Abstract 15422: Enhancing Endothelial Specific Insulin Signaling Confers Contrasting Temporal Effects on Vascular Function and Whole Body Glucose Homeostasis
Background: The effects of enhanced endothelial insulin signaling on whole body glucose regulation and vascular function are poorly characterized. We generated mice with downregulated activity of a negative regulator of insulin signaling (SHIP2) by deleting exons 18-19 of the ship 2 gene using Cre-Lox technology under the control of the Tie2 promoter to investigate whether enhanced endothelial insulin signaling modulates vascular function and whole body glucose regulation.

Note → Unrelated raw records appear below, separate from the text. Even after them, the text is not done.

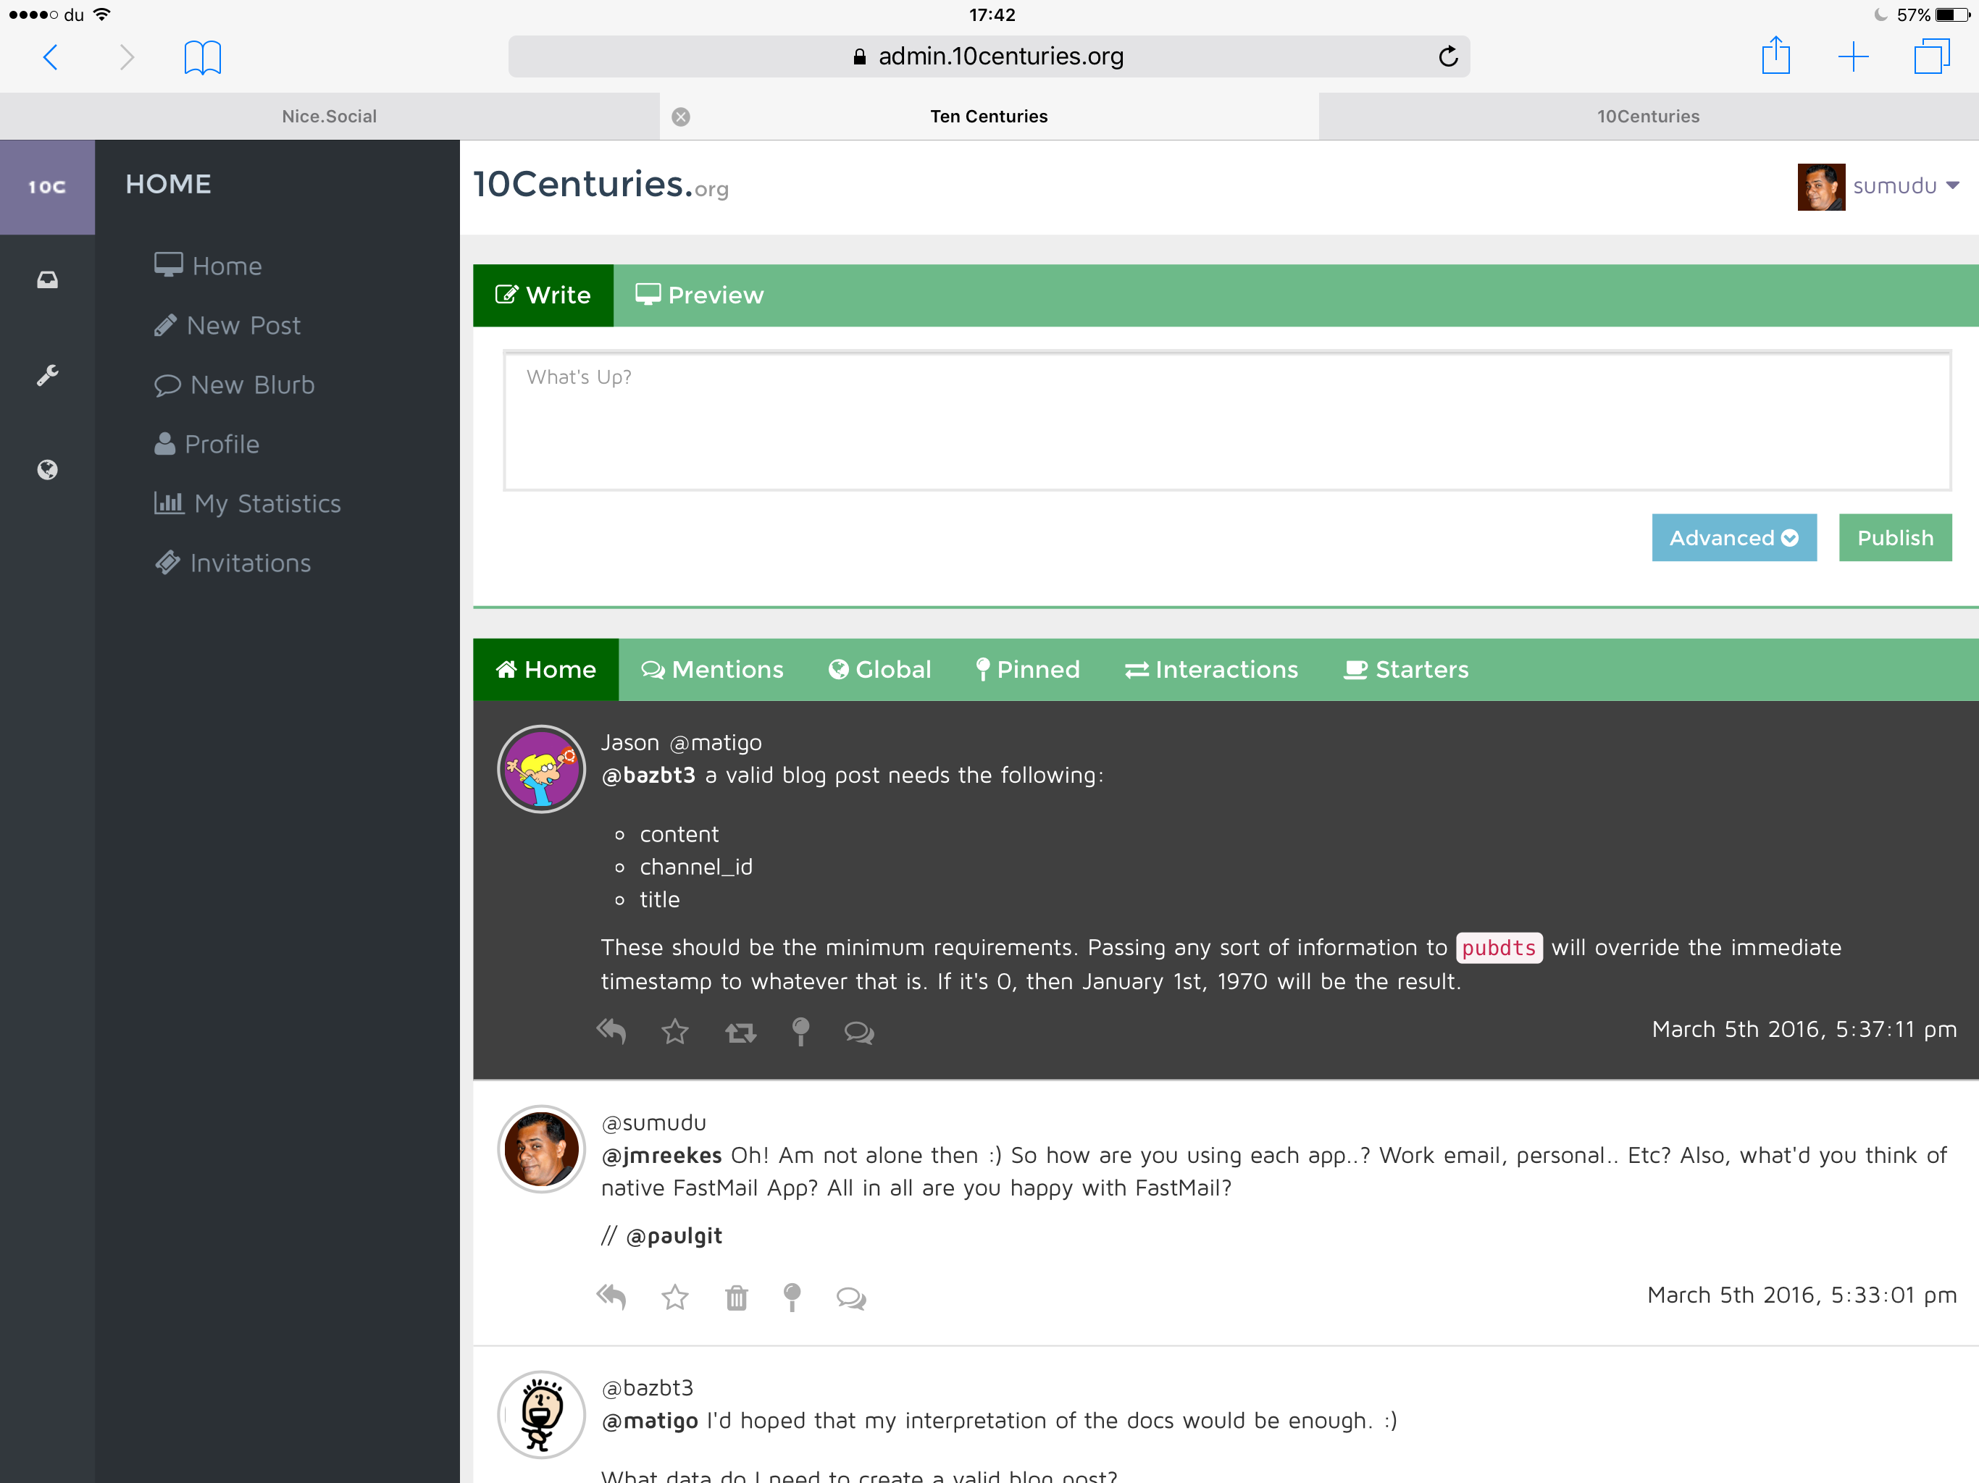
Task: Open Safari bookmarks book icon
Action: coord(202,58)
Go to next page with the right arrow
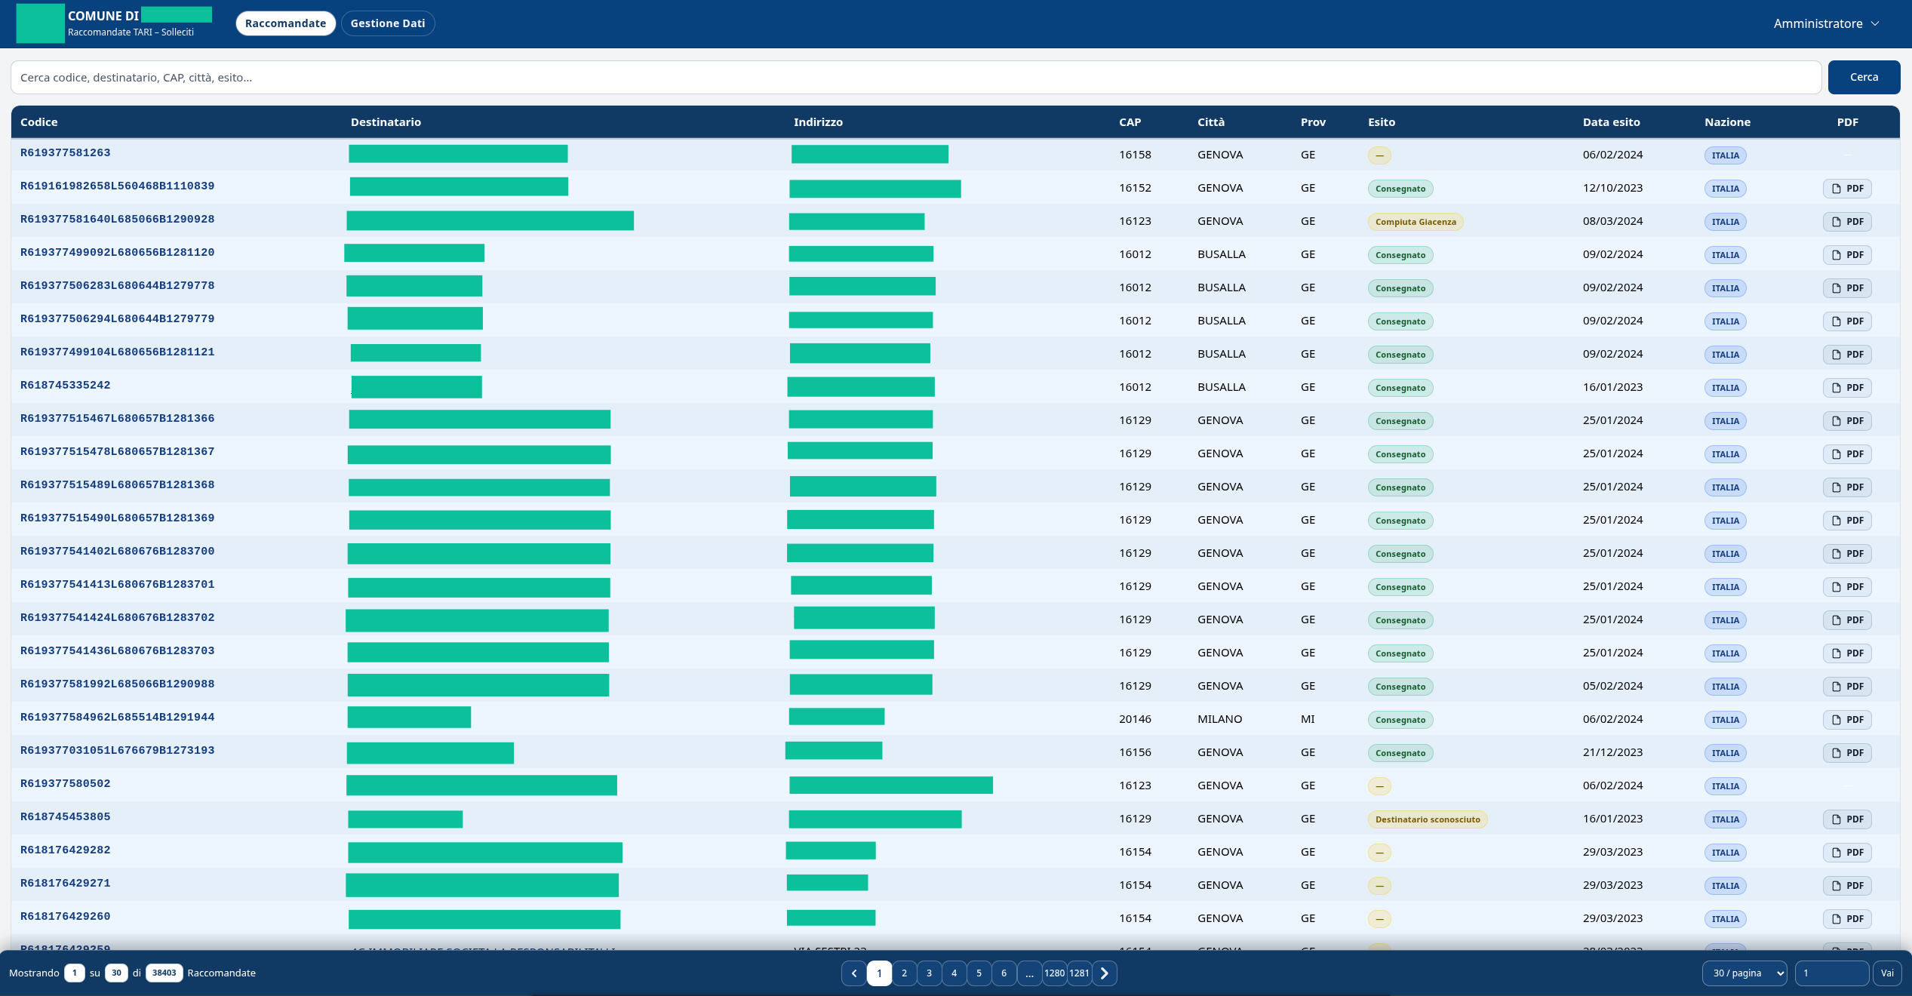 pos(1105,973)
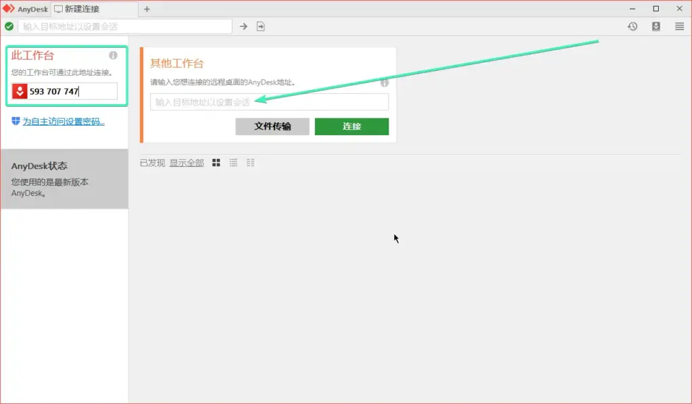
Task: Click the install AnyDesk icon
Action: tap(656, 26)
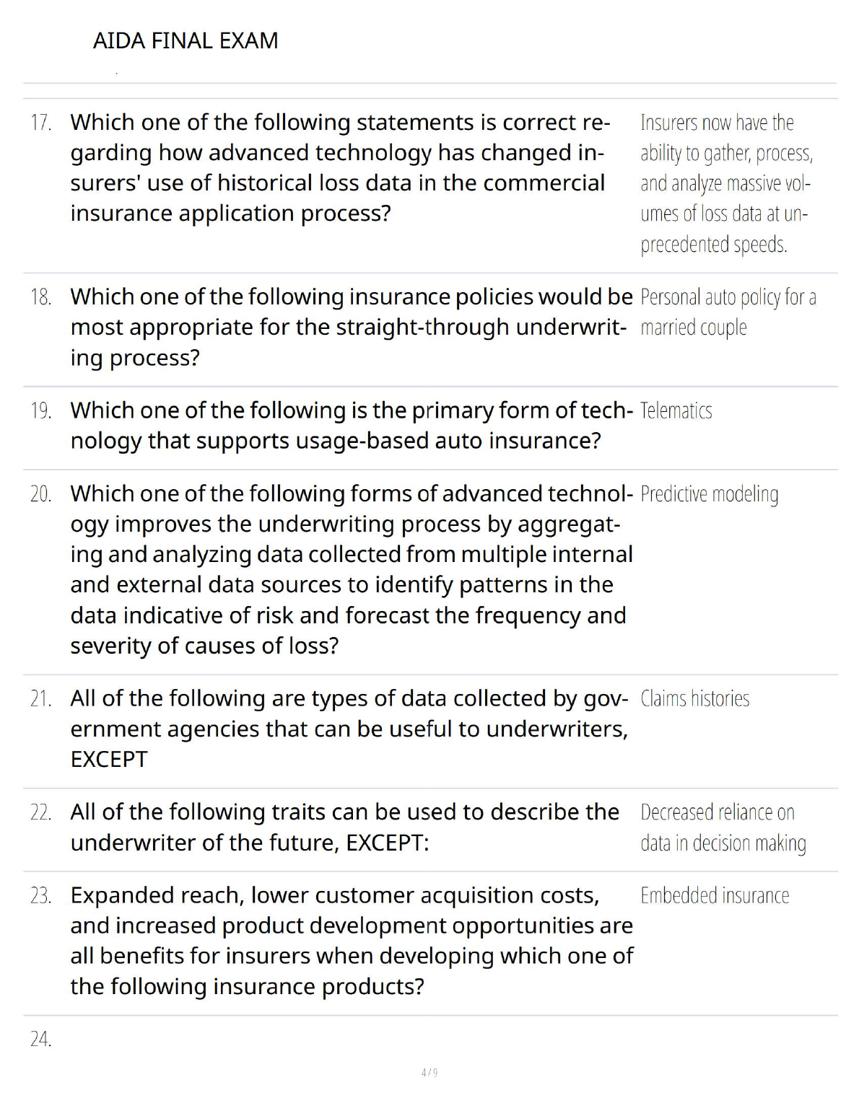This screenshot has height=1111, width=859.
Task: Click the Predictive modeling answer
Action: [709, 494]
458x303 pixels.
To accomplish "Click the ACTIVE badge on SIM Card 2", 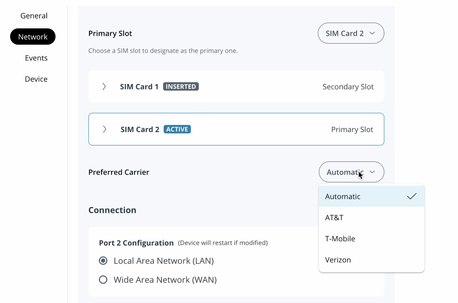I will (177, 129).
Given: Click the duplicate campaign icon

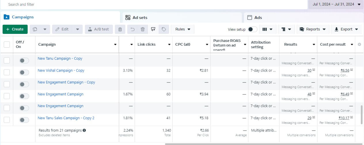Looking at the screenshot, I should (x=35, y=29).
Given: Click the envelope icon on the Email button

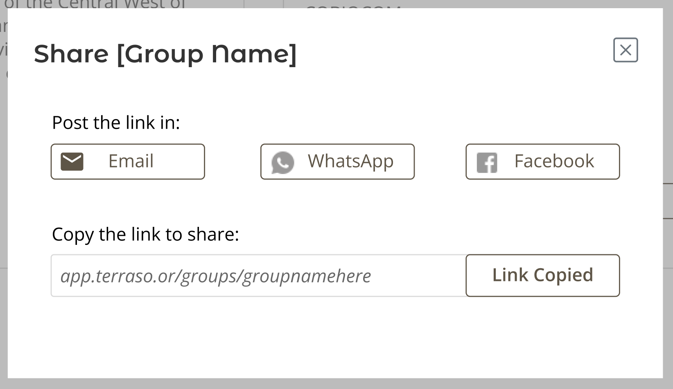Looking at the screenshot, I should coord(72,161).
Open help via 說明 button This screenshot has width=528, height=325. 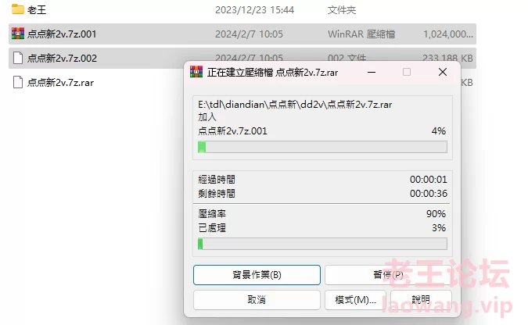[x=421, y=299]
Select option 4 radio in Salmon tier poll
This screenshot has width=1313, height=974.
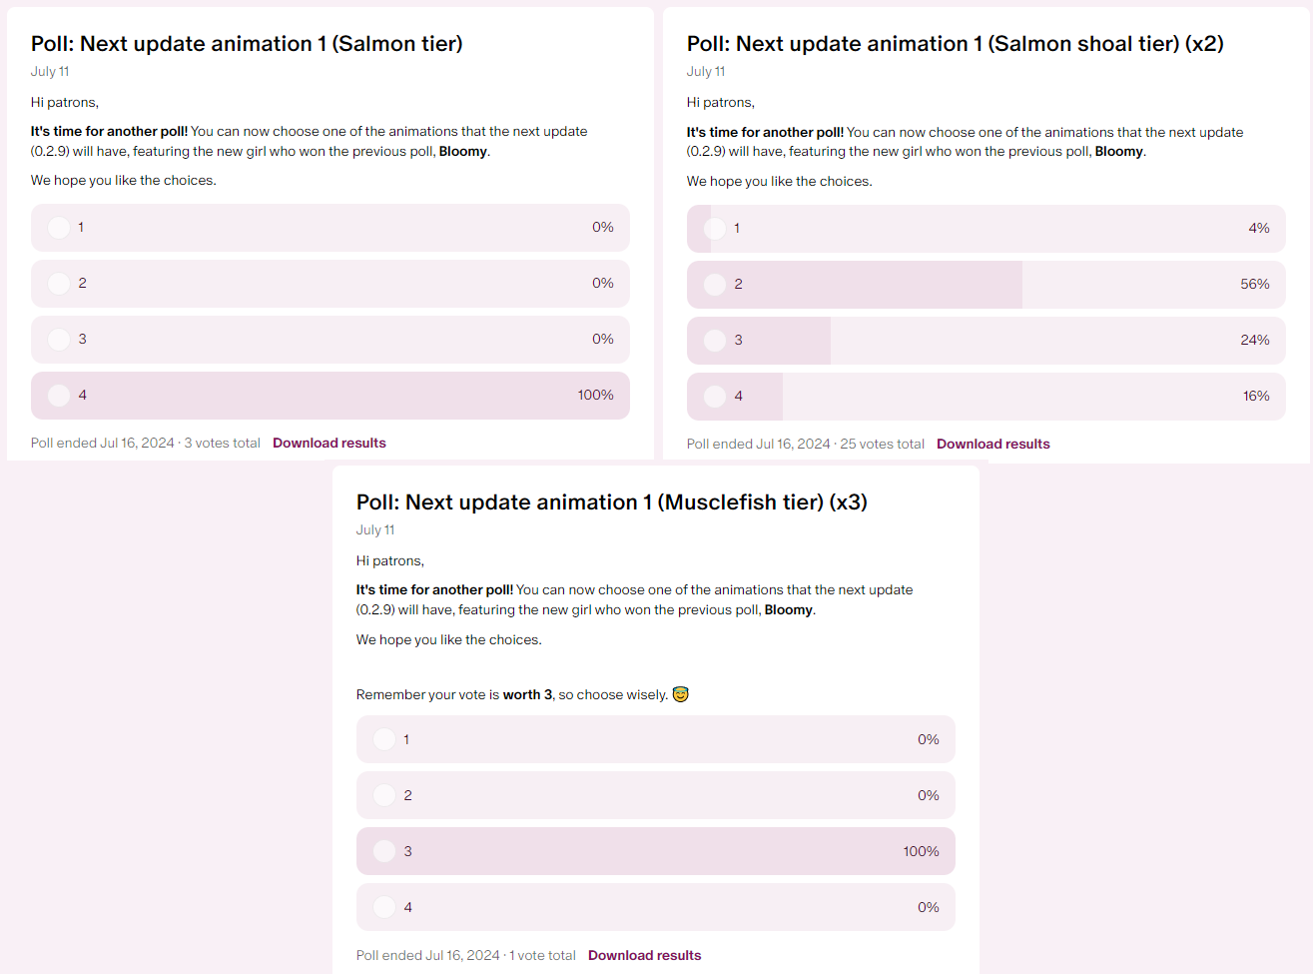point(59,396)
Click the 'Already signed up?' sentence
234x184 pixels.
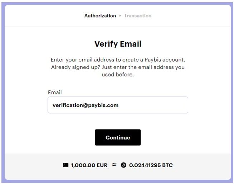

METHODS: Male mice heterozygous for the inactive protein (EC-SHIP2+/-) were compared with sex-matched littermate controls.
RESULTS: EC-SHIP+/- mice were morphologically indistinguishable from control littermates. At 8 weeks old EC-SHIP2+/- mice displayed increased glucose tolerance after glucose challenge (P=0.03) and improved insulin sensitivity (P=0.02) after insulin challenge compared to controls. At 40 weeks old this phenotype was reversed; EC-SHIP2+/- mice revealed significant insulin resistance 60 min after insulin challenge (P=<0.05) confirmed by euglycemic hyperinsulinemic clamping. In both groups young mice ex vivo aortic vasomotor studies revealed similar contractile responses to phenylephrine, decreased contraction after insulin incubation and increased contraction after NO synthase inhibitor LNMMA incubation. However, at 40 weeks old the vasodilatory aortic ring response to insulin in EC-SHIP2+/- mice was abolished (Emax controls 0.59
± 0.04g vs 0.47 ± 0.03g P=0.04, EC-SHIP2+/- 0.64 ± 0.04g vs 0.63 ± 0.06g P=0.9) and EC-SHIP2+/- displayed no increase in contraction to LNMMA incubation (Emax controls 0.59 ± 0.04g vs 0.82 ± 0.08g P=0.02, EC-SHIP2+/- 0.64 ± 0.04g vs 0.69 ± 0.07g P=0.5) indicating insulin resistance and lower basal NO production. Immunoblots from cultured endothelial cells and skeletal muscle from older mice reveal significantly (P=<0.05) increased levels of total eNOS suggesting a reduction in eNOS activation potential and the change in glucose homeostasis may be mediated by nitric oxide bioavailability.
Conclusions: Enhancement of endothelial insulin signaling augments whole body glucose disposal in the short term but chronically it attenuates whole body glucose disposal in older mice and significantly impairs vascular function.
- © 2013 by American Heart Association, Inc.